Ich habe mir Tip 34 besonders ans Herz genommen und habe mir gleich den Lüfter für meinen 780I SLI Chipsatz gekauft. Nachdem ich dann Grafikkarte, CPU-Kühler und Netzteil (letzteres muss ich machen, da ich sonst den Groß-Clockner nicht ausgebaut bekomme) ausgebaut habe, kam ich dann auch optimal an den Chipsatzlüfter ran. Ich habe die Gelegenheit mal genutzt, um mein Gehäuse samt Komponenten mal wieder zu reinigen. So, das Ding ausgebaut, den neuen mit Kabelbindern befestigt, angeschlossen, alles wieder eingebaut und hochgefahren. SSSiiiiiiiiiiiiiiiiiiiiiii ?! Ich dachte der sollte doch leiser sein! Aber nein, im Gegenteil! Nachdem ich mir die entsprechende Passage im Heft nochmal durchgelesen habe und mir das Bild angeguckt habe, ist mir aufgefallen, dass ihr den Lüfter mit der Schrift nach unten verbaut habt und nicht wie ich nach oben. 
Also habe ich frühs halb Drei den PC nochmal aufgeschraubt, NT,CPU-Kühler, Graka ausgebaut Lüfter andersrum wieder eingebaut und endlich habe ich Ruhe! 

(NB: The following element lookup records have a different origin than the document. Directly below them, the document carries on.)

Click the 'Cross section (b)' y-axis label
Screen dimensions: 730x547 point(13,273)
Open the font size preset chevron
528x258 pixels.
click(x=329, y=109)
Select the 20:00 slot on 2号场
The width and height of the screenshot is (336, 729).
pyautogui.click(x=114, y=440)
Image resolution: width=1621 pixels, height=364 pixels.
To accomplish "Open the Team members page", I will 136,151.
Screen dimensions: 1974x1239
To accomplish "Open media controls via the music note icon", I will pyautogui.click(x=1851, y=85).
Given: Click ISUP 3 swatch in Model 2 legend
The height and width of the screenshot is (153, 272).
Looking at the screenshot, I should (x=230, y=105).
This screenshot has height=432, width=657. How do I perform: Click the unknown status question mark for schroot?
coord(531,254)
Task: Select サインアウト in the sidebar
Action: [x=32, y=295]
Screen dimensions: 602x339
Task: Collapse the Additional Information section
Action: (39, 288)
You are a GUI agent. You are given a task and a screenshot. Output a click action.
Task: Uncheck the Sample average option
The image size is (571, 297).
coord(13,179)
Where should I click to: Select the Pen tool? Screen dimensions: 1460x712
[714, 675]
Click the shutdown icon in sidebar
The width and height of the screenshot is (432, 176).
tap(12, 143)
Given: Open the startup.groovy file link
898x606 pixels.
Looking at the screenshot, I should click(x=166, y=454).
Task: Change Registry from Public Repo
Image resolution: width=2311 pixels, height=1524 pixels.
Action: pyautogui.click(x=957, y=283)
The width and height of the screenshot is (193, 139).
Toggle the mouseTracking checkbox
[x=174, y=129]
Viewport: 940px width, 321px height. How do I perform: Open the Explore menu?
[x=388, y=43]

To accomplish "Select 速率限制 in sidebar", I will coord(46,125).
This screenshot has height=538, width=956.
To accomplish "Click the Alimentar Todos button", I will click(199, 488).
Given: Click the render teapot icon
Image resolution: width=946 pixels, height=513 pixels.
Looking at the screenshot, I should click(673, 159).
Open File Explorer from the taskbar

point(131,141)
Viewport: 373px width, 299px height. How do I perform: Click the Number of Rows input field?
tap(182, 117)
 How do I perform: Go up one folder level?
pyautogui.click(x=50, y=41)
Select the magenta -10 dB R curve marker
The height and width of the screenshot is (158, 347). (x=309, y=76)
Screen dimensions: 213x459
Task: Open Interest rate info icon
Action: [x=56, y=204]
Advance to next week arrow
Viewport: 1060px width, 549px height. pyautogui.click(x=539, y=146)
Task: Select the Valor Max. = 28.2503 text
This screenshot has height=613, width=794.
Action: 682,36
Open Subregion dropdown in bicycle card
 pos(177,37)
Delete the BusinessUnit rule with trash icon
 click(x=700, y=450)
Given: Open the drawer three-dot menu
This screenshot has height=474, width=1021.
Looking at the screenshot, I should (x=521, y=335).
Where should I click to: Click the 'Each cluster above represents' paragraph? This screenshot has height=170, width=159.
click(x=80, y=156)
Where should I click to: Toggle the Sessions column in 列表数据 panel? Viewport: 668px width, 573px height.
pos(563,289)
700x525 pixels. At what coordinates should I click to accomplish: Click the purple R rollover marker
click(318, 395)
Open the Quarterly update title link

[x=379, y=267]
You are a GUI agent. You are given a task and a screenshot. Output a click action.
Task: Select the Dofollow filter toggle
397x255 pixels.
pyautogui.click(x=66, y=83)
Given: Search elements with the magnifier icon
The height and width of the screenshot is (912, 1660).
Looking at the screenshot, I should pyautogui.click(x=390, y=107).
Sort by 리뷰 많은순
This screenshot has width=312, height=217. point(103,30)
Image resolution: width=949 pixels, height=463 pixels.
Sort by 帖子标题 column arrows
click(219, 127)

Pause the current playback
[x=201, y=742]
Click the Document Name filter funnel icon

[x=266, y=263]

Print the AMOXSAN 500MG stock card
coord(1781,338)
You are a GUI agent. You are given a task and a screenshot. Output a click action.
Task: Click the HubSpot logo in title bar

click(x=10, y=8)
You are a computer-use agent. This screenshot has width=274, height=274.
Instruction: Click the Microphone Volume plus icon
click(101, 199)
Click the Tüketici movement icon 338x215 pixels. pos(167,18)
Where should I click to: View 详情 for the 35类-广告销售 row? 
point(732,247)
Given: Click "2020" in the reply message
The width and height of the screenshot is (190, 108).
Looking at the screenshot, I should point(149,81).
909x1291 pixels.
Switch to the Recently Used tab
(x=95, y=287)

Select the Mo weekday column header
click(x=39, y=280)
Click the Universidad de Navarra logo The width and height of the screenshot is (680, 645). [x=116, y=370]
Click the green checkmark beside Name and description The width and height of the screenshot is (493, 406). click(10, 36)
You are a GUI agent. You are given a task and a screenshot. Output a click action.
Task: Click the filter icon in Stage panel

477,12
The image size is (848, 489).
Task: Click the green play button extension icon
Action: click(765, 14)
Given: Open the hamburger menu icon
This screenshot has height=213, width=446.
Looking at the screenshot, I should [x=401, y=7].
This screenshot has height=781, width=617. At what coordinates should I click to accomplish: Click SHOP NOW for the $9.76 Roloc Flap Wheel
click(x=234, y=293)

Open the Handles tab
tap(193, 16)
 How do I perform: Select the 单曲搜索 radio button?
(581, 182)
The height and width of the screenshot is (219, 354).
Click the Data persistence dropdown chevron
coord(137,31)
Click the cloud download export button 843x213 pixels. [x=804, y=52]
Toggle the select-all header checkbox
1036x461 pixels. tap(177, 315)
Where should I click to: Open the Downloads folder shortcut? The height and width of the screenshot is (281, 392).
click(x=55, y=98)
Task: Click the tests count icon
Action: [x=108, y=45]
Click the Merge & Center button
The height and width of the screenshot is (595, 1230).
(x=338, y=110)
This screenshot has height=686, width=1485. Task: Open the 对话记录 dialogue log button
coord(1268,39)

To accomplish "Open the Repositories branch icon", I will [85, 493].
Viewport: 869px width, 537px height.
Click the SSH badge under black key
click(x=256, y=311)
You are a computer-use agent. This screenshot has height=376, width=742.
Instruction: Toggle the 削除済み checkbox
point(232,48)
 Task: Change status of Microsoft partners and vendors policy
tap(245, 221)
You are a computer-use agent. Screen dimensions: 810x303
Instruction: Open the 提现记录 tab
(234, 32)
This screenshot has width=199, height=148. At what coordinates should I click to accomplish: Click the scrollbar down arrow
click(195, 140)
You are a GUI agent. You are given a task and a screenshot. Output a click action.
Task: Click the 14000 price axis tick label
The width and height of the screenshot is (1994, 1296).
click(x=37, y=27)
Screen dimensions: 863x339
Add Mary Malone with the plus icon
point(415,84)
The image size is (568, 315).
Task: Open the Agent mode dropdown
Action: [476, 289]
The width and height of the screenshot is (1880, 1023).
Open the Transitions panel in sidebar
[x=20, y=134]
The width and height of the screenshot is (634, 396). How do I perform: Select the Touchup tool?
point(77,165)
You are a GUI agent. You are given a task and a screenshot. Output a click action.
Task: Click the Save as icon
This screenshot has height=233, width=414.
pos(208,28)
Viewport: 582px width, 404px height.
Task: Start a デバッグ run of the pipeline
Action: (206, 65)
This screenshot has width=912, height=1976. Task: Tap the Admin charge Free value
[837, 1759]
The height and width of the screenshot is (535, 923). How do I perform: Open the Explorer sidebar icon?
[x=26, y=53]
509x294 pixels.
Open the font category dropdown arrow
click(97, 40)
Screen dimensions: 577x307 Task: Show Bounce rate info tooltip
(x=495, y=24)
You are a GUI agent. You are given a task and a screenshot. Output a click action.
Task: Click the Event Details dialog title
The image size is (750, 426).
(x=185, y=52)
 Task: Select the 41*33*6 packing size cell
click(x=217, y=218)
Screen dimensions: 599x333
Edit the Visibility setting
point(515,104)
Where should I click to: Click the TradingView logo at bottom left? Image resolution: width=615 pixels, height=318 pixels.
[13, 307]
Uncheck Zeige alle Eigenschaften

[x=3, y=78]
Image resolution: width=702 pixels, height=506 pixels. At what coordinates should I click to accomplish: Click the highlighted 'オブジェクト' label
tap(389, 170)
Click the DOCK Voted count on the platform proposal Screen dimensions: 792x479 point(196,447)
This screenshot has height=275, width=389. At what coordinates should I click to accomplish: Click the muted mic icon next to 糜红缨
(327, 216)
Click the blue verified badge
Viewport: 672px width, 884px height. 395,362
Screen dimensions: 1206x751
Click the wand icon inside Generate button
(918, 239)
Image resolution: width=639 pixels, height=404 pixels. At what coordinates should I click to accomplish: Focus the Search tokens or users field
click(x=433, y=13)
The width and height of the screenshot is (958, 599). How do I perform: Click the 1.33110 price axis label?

Ein entsprechender Hinweis, den Lüfter mit der Schrift nach unten hin zu verbauen hätte so dummen Usern, wie mir, einige Arbeit erspart.

MfG

tiga05


----------



## Skysnake (14. Juli 2011)

Ja, das von dir beschriebene Phänomen ist mir bei meinen A-ITX-101 Test auch aufgefallen 

War auch TOTAL verblüfft, das es so viel ausmacht, wie rum man den Lüfter hat. Hätte ich das mal vor 4 Jahren gewusst für mein A8N-SLI-Deluxe. Da hab ich das nämlich machen müssen. Ist das gleiche Lüfterchen aus meinem Test 

WEnn ich das Ding wieder zusammenschraub dann denk ich dran  

Könnte man mal wirklich in nem Spezial behandeln, welche Lüfter eigentlich davon betroffen sind.


----------



## tiga05 (14. Juli 2011)

Skysnake schrieb:


> Ja, das von dir beschriebene Phänomen ist mir bei meinen A-ITX-101 Test auch aufgefallen
> 
> War auch TOTAL verblüfft, das es so viel ausmacht, wie rum man den Lüfter hat. Hätte ich das mal vor 4 Jahren gewusst für mein A8N-SLI-Deluxe. Da hab ich das nämlich machen müssen. Ist das gleiche Lüfterchen aus meinem Test
> 
> ...


 
Im Nachhinein ist ja eigentlich klar warum das so ist. Der Lüfter soll die Luft vom Kühler weg und nicht direkt drauf blasen. Ich dachte bloß, dass dies der Fall sei, wenn das Etikett nach oben ist. Wenn er den Kühlkörper direkt anblässt entstehen natürlich viel mehr Verwirbelungen und damit nervige Geräusche als wenn er es bloß wegblässt.

MfG

tiga05


----------



## Skysnake (14. Juli 2011)

Blasen/Saugen ist nicht das Problem. Das PRoblem ist, dass die Lüfterblätter wohl einfach sehr knapp an der Oberfläche vorbei gehen, und es damit zu Druckschwankungen kommt, die dann aufs Lager gehen. Ganz abgesehen von Luftdruckschwankungen, die allgemein dann eben auch Lärm erzeugen.


----------



## FrittenFett (14. Juli 2011)

@Tiga

Ist leider nicht richtig, was du schreibst.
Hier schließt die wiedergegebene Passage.